今月の月報を見て、積立額が不安になったら、商品を変える前に月次お金レビューへ戻ります。評価額の赤い数字が気になるなら、売買の前に投資リスク自己診断へ戻ります。
ETFと投資信託の資料の違いで迷う場合は、ETFと投資信託の5箱比較へ戻します。月報は投資信託の定点観測であり、ETFではJPXや発行会社の情報も確認します。

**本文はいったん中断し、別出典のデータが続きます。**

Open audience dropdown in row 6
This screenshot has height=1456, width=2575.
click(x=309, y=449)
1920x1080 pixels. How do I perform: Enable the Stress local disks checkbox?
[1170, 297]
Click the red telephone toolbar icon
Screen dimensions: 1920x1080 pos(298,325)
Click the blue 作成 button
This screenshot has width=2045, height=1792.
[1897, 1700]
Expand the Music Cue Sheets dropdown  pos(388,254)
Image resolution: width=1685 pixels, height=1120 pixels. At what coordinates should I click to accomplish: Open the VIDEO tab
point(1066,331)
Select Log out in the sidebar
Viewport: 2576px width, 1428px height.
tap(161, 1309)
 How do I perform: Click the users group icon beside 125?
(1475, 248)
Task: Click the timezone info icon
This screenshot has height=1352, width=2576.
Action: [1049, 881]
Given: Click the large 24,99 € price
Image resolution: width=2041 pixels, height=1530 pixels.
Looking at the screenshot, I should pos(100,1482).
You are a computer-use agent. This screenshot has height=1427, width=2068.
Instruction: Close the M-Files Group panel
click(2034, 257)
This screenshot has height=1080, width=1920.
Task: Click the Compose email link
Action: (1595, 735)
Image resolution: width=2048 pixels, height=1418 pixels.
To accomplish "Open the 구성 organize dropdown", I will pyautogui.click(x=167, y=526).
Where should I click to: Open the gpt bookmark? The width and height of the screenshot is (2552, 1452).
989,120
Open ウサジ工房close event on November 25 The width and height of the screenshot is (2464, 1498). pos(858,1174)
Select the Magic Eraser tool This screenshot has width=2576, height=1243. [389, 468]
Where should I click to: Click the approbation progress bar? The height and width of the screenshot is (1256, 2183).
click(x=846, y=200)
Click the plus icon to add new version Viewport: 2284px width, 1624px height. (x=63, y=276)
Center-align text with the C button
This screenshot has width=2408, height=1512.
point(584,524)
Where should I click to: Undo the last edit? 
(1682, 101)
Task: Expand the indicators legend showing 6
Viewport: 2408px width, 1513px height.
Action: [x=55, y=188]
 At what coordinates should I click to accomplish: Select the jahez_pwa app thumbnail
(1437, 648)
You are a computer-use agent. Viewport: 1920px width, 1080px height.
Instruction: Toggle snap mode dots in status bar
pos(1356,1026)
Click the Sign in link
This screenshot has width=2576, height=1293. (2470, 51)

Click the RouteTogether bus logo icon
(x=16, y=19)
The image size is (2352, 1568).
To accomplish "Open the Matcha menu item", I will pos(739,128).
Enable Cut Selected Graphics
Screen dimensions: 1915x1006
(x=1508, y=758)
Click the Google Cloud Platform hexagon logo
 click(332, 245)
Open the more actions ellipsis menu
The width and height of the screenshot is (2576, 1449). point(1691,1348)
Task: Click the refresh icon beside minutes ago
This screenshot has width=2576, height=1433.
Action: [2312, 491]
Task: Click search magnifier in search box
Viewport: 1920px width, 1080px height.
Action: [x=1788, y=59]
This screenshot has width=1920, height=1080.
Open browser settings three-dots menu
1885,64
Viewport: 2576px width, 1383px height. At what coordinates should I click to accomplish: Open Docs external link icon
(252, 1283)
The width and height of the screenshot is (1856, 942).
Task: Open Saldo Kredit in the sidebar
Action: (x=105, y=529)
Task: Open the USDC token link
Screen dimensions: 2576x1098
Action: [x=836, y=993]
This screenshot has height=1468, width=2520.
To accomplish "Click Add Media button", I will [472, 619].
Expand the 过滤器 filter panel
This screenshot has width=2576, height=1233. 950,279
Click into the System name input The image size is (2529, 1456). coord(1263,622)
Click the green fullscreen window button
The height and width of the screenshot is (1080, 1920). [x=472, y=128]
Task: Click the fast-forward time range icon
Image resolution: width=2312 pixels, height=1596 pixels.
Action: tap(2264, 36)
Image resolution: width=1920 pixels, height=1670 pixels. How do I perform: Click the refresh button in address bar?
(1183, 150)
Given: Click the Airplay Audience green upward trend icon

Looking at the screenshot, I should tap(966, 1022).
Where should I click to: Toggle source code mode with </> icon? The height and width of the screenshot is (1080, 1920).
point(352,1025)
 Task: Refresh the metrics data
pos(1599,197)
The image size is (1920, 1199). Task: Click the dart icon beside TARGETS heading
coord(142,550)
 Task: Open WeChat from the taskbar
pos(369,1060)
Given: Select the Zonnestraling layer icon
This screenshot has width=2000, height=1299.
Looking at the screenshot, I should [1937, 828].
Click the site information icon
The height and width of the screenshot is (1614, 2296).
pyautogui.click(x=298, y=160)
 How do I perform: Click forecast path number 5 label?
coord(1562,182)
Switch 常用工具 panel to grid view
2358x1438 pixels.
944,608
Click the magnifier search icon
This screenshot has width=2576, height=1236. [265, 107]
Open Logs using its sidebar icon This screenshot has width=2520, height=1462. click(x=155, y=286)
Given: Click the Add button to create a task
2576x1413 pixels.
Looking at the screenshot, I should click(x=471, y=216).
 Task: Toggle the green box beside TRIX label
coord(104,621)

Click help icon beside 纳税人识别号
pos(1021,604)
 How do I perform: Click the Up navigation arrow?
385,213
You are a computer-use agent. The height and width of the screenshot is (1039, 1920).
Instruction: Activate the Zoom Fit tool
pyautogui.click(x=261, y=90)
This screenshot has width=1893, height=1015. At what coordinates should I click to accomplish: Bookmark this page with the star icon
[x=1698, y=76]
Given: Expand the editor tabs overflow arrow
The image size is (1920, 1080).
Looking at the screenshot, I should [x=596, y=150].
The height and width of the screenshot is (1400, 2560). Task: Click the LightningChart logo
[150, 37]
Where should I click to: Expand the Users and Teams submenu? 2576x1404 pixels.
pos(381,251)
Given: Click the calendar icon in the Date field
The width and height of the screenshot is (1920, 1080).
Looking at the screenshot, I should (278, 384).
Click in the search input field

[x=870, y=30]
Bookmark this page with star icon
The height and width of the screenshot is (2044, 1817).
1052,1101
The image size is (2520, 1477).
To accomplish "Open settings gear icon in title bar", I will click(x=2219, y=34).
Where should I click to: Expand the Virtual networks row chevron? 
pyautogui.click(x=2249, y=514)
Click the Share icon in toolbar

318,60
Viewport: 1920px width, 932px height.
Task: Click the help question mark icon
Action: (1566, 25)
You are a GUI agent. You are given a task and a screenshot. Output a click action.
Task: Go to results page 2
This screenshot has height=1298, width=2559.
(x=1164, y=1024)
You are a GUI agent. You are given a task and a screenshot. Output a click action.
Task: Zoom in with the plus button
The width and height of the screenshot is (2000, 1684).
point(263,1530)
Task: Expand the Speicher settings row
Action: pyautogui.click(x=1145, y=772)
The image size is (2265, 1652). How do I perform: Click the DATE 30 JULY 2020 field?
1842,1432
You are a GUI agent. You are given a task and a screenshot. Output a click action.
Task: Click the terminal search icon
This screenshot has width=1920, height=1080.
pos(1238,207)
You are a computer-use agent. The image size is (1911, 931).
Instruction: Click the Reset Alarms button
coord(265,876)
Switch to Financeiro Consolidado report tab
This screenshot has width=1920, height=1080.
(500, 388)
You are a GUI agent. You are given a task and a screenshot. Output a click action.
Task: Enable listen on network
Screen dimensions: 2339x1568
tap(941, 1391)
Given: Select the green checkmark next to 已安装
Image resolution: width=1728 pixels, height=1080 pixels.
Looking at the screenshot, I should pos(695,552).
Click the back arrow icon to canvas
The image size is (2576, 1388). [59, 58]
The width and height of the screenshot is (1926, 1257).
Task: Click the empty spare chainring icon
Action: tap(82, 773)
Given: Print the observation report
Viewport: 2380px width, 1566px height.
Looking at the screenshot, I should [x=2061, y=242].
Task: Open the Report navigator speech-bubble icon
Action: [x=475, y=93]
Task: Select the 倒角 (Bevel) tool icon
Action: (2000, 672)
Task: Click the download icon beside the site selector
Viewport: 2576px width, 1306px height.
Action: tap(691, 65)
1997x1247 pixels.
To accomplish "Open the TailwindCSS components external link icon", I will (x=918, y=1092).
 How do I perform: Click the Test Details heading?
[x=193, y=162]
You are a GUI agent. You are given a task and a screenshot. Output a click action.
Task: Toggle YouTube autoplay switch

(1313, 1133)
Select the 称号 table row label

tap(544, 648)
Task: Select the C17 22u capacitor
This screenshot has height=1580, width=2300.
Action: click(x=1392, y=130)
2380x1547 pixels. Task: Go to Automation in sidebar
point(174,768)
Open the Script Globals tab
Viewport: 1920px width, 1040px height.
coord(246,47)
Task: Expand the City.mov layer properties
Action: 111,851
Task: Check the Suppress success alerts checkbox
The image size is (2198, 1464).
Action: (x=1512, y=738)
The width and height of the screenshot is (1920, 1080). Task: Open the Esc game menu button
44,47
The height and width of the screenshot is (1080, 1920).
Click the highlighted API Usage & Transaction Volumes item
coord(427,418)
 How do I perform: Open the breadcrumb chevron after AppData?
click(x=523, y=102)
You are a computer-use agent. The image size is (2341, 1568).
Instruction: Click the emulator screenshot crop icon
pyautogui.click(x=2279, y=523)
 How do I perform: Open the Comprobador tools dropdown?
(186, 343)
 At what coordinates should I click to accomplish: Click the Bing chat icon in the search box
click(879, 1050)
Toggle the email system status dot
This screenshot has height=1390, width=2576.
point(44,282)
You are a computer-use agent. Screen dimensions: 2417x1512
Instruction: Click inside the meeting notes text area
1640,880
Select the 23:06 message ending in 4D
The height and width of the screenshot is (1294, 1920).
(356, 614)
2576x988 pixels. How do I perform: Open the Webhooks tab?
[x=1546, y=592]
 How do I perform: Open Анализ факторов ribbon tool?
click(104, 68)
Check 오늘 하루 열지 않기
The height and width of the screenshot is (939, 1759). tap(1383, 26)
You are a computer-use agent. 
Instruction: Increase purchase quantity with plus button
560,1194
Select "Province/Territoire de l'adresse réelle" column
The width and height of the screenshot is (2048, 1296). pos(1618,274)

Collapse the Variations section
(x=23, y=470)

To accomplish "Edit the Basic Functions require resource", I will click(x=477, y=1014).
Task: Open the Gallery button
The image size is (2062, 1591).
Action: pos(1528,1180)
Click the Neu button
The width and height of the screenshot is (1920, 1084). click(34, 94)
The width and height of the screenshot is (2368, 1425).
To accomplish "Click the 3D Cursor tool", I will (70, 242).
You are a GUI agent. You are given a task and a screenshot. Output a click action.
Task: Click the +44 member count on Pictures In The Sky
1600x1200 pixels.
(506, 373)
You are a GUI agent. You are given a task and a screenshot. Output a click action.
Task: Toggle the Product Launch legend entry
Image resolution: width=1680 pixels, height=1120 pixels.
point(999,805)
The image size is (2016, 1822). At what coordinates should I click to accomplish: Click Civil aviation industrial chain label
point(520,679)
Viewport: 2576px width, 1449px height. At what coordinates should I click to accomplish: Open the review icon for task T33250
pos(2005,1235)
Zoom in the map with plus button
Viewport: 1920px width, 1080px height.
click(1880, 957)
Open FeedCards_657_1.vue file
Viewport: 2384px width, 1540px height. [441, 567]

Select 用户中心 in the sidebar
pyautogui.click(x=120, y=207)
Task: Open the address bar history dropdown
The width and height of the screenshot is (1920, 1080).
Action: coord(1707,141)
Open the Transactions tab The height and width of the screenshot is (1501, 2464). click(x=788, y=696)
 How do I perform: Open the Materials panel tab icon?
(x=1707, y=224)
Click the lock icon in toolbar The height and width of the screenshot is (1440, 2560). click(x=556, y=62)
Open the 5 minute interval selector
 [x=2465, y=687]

月報で国・通貨・上位銘柄を見たあと、日本株ETFを別で持つ意味が気になる場合は、日本株ETFを制度、指数、商品に分ける記事へ戻します。月報で見た中身と、ETFで足す中身を重ねて確認します。
月報は、行動を急がせる紙ではありません。
確認を続けるための紙です。
よくある読み間違い
月報で起きやすい読み間違いを、ここでまとめます。
保存用:月報でやりがちな読み間違い
| 見たもの | やりがちな読み方 | 戻す読み方 |
|---|---|---|
| 騰落率 | 今後も同じ方向に動くと思う | 過去の一定期間の結果として読む |
| 国別比率 | 多い国ほど良い/少ない国ほど悪いと読む | 自分の偏りとしてメモする |
| 上位銘柄 | 有名企業があるから安心と読む | 比率と集中度を見る |
| 純資産総額 | 大きさだけで判断する | 増減、設定日、信託期間、条件を見る |
| NISA対象表示 | 対象なら商品確認は終わりと思う | 対象確認と商品理解を分ける |
この表で伝えたいのは、月報を怖がる必要はないということです。
ただし、月報を1つの数字だけで読まない。
騰落率だけ。
上位銘柄だけ。
純資産総額だけ。
低コストだけ。
NISA対象だけ。
どれか1つで終わると、また「名前で買う」に戻ってしまいます。
月報は、複数の箱を一緒に見るための資料です。
Fact / Guidance / Speculation
Fact / Guidance / Speculation
| 区分 | この記事での扱い |
|---|---|
| Fact | 運用会社の商品ページには、月報、目論見書、運用報告書、月次レポートの見方への導線が用意されている。金融庁はつみたて投資枠対象商品の一覧を公開している。 |
| Guidance | 月報を見る時は、基準日、国・通貨、上位銘柄・業種、純資産総額、費用・分配、次回確認日の順に小さく読む。 |
| Speculation | 月報の数字から、今後のリターン、為替、上位銘柄の値動き、商品間の勝ち負けは予測しない。 |
最後に、月報を読む時の結論を1つに絞ります。
月報は、投資信託の点数表ではありません。
自分が持っている箱の中身を、同じ順番で確認するための紙です。
商品名で安心したくなったら、基準日、国・通貨、上位銘柄、純資産、費用・分配へ戻る。
その5つを書けたら、次回確認日を決める。
これで十分、次の一歩になります。